Set down exactly the lines running from the one with "Task: Click the Chelsea club crest" to the last line of the listing below, both included, and skip every picture.

**DATA RECORDS:**
▶
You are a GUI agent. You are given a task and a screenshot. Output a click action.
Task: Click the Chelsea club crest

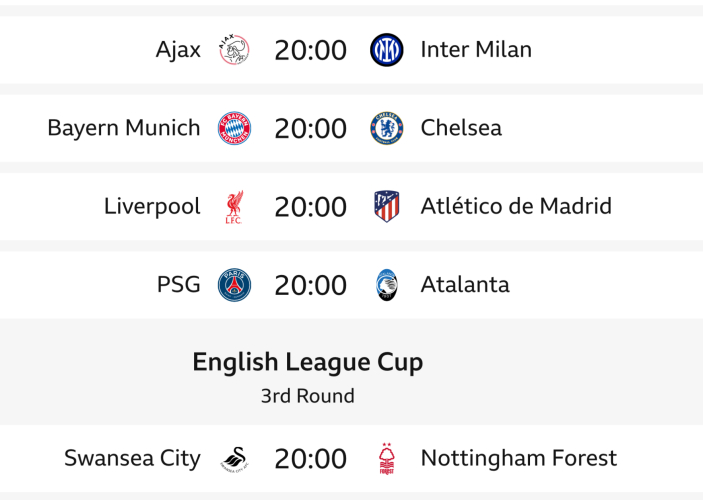pyautogui.click(x=387, y=129)
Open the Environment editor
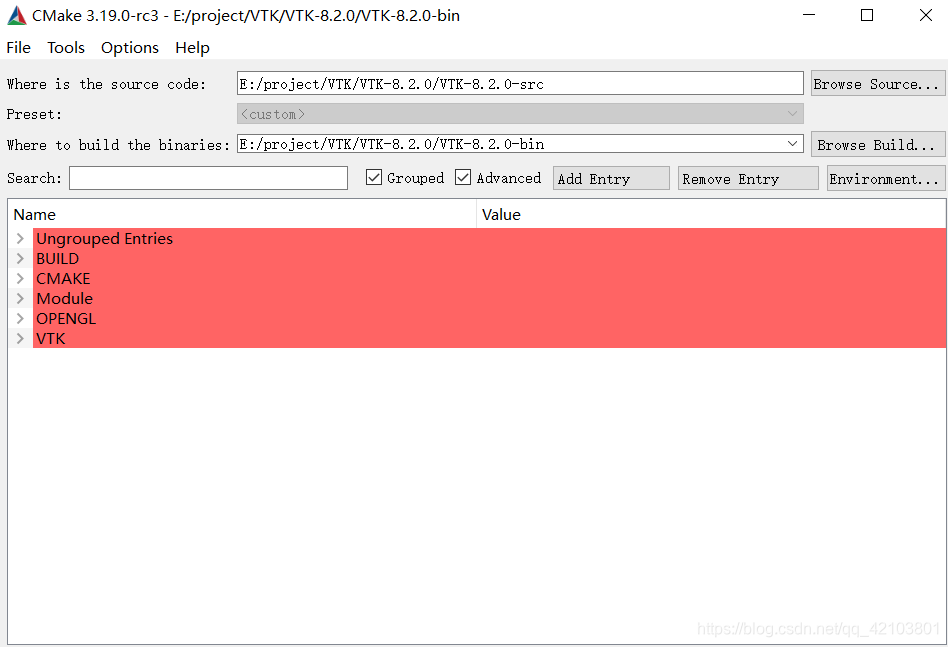The height and width of the screenshot is (647, 948). 885,177

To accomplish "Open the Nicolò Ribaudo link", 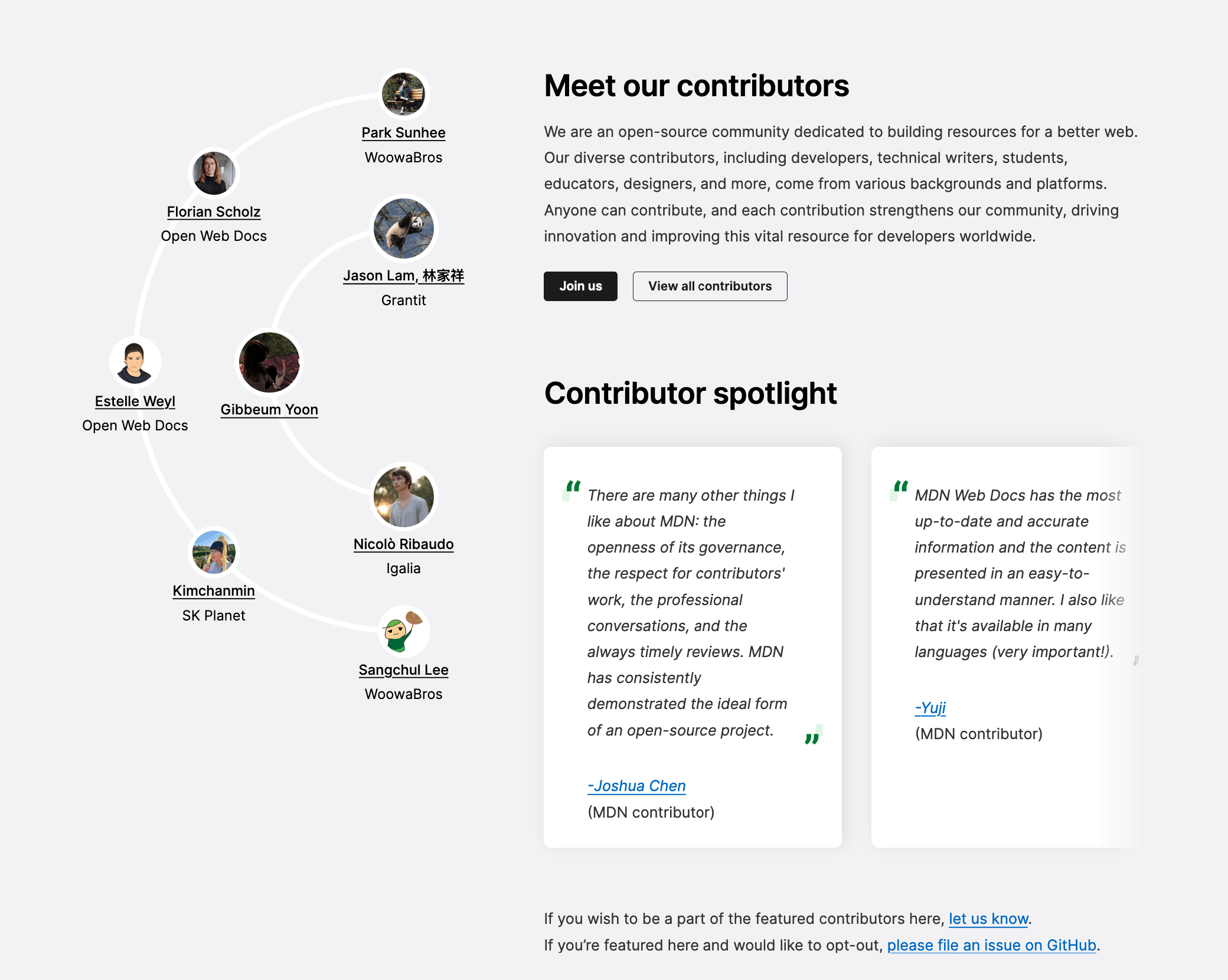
◀
**RESPONSE TO THIS EXERCISE:**
Task: Click the Chelsea club crest

pyautogui.click(x=387, y=129)
Open the Environment editor
The height and width of the screenshot is (647, 948). 885,177

To accomplish "Open the Nicolò Ribaudo link", 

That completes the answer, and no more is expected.